General characteristics
- Class & type: Patrol vessel
- Tonnage: 393 GRT
- Length: 162 ft 3 in (49.5 m)
- Beam: 27 ft 0 in (8.2 m)
- Draught: 13 ft 0 in (4.0 m)
- Propulsion: Triple expansion steam engine, 1,350 ihp (1,010 kW), 1 shaft
- Speed: 14.5 knots (26.9 km/h)
- Complement: 33

= HMCS Galiano =

HMCS Galiano was a Canadian government fisheries patrol vessel pressed into service with the Royal Canadian Navy in 1917 during the First World War. Used for patrol and assessment duties on the West Coast of Canada, Galiano disappeared in a storm in October 1918 with 39 crew and one civilian, making her Canada's only warship lost during the First World War.

==Description==
Galiano was 162 ft 3 in long between perpendiculars with a beam of 27 ft 0 in and a draught of 13 ft 0 in. The vessel had a gross register tonnage (GRT) of 393. The vessel was powered by a single steam-powered triple-expansion engine driving one shaft creating 1350 ihp. This gave the vessel a maximum speed of 14.5 kn. In Royal Canadian Navy service, the vessel had a complement of 33.

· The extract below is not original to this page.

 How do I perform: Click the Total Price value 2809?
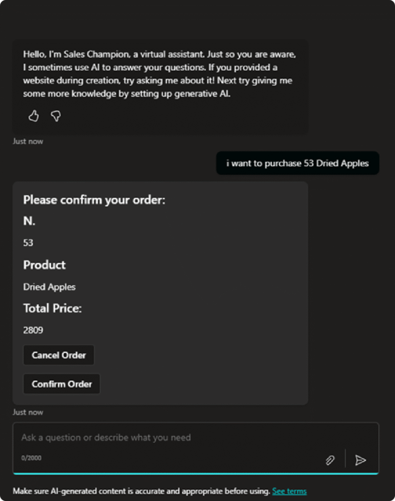pos(33,330)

==Construction and career==
The vessel was constructed by Dublin Dockyard in Dublin, Ireland, in 1913. Galiano was a steel-hulled, single-screw vessel launched on 18 October 1913 and completed in December 1913. The sister ship of CGS Malaspina, the vessel was acquired by the Canadian government in 1914 for service on the West Coast of Canada as a fisheries patrol vessel.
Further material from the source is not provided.